• Task to carry out
What you produce should be the lines from the line containing "The height and" through the last line below, both ends included, reproduced exactly and without pictures.

** Opening Provided records block **

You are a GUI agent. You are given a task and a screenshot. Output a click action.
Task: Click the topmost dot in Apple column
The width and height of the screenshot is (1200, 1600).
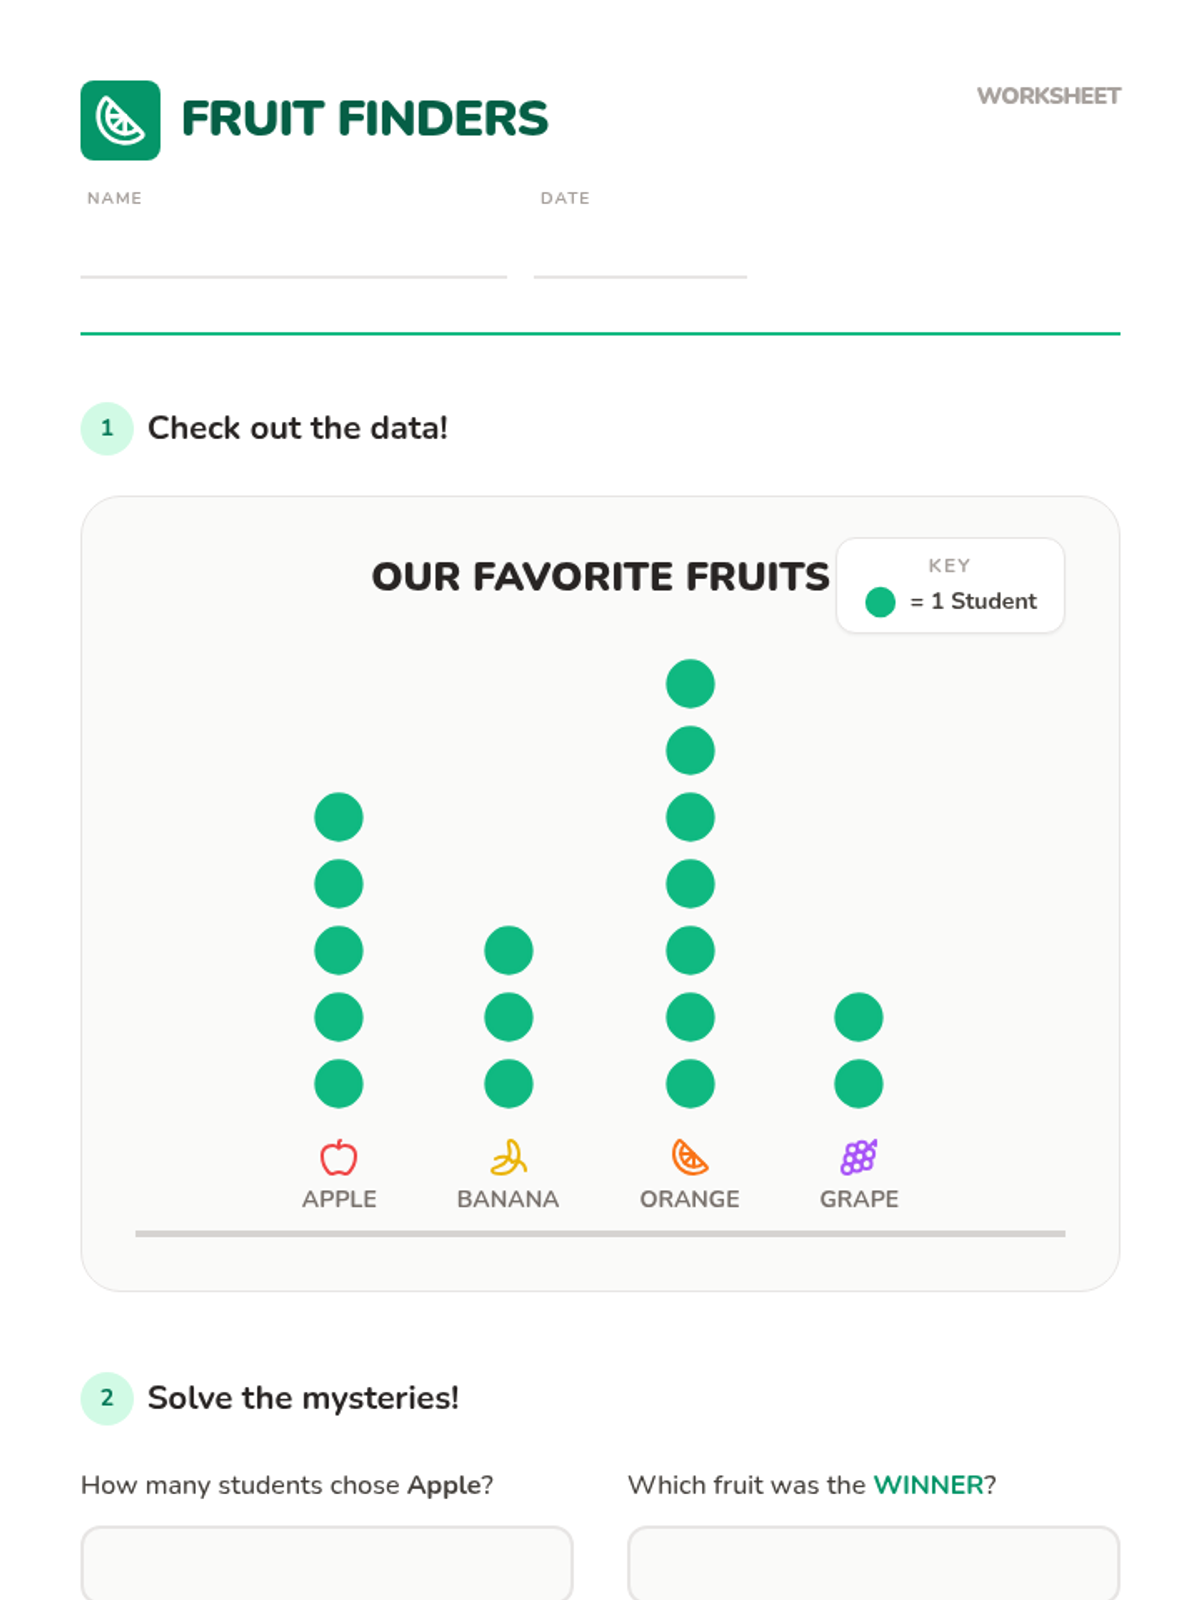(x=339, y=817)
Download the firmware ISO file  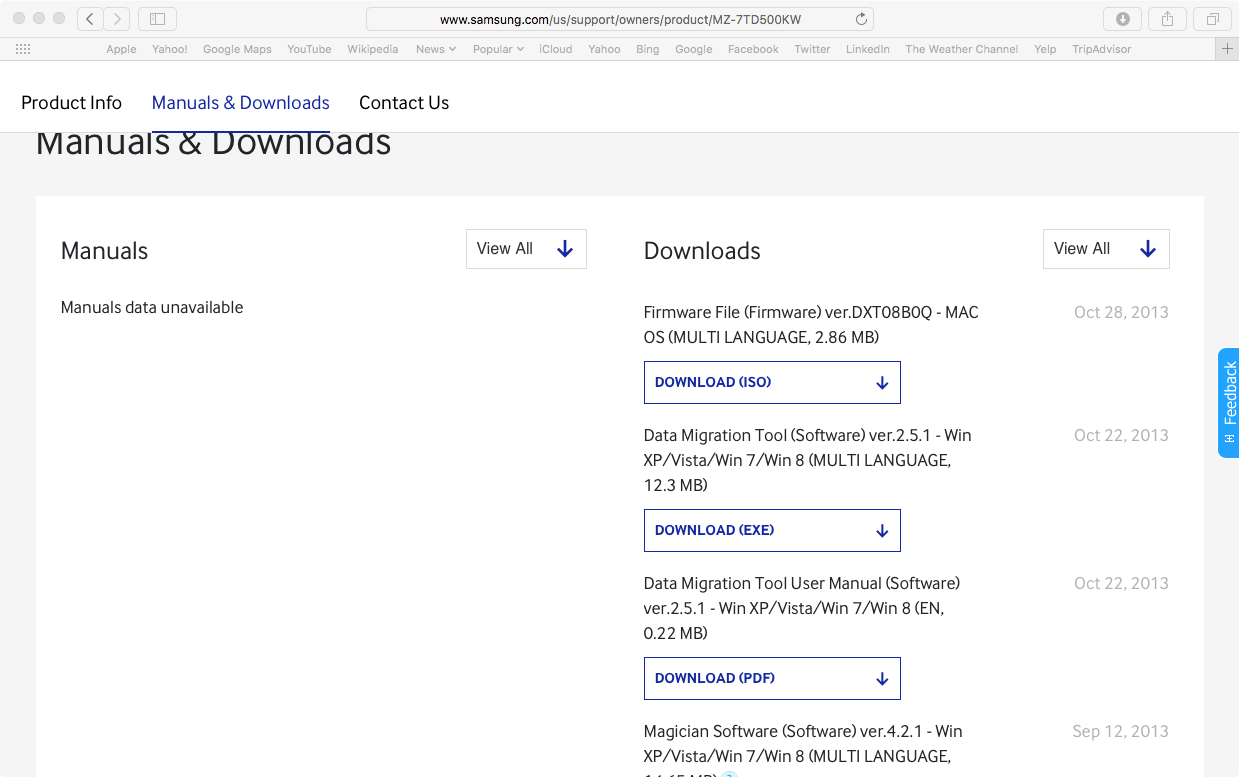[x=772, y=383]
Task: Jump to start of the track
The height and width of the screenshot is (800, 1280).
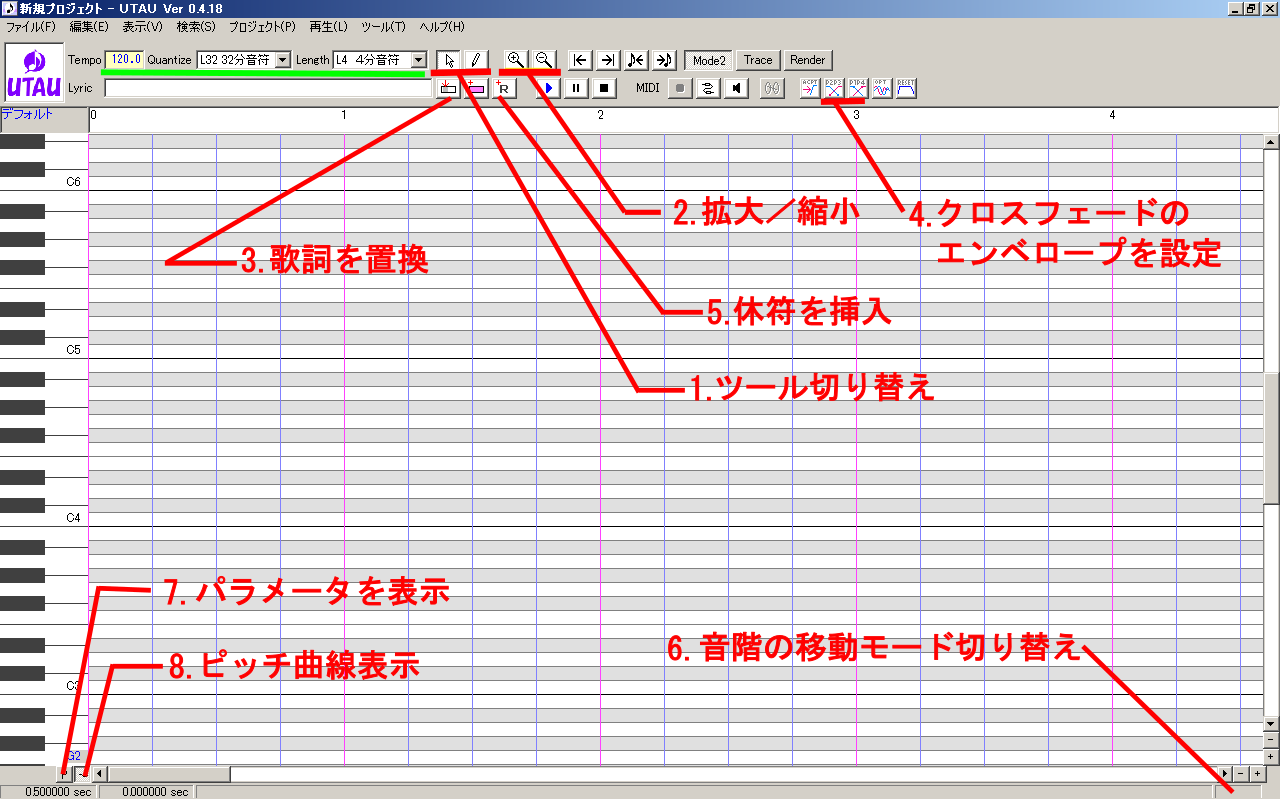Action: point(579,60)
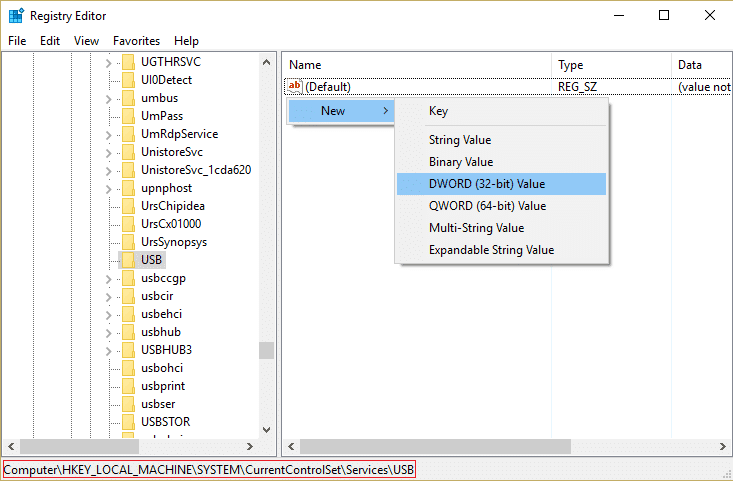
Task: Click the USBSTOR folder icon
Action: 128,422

** Closing Provided records block **

• Answer space
The height and width of the screenshot is (800, 1280).
Action: point(579,60)
Task: Click the USBSTOR folder icon
Action: 128,422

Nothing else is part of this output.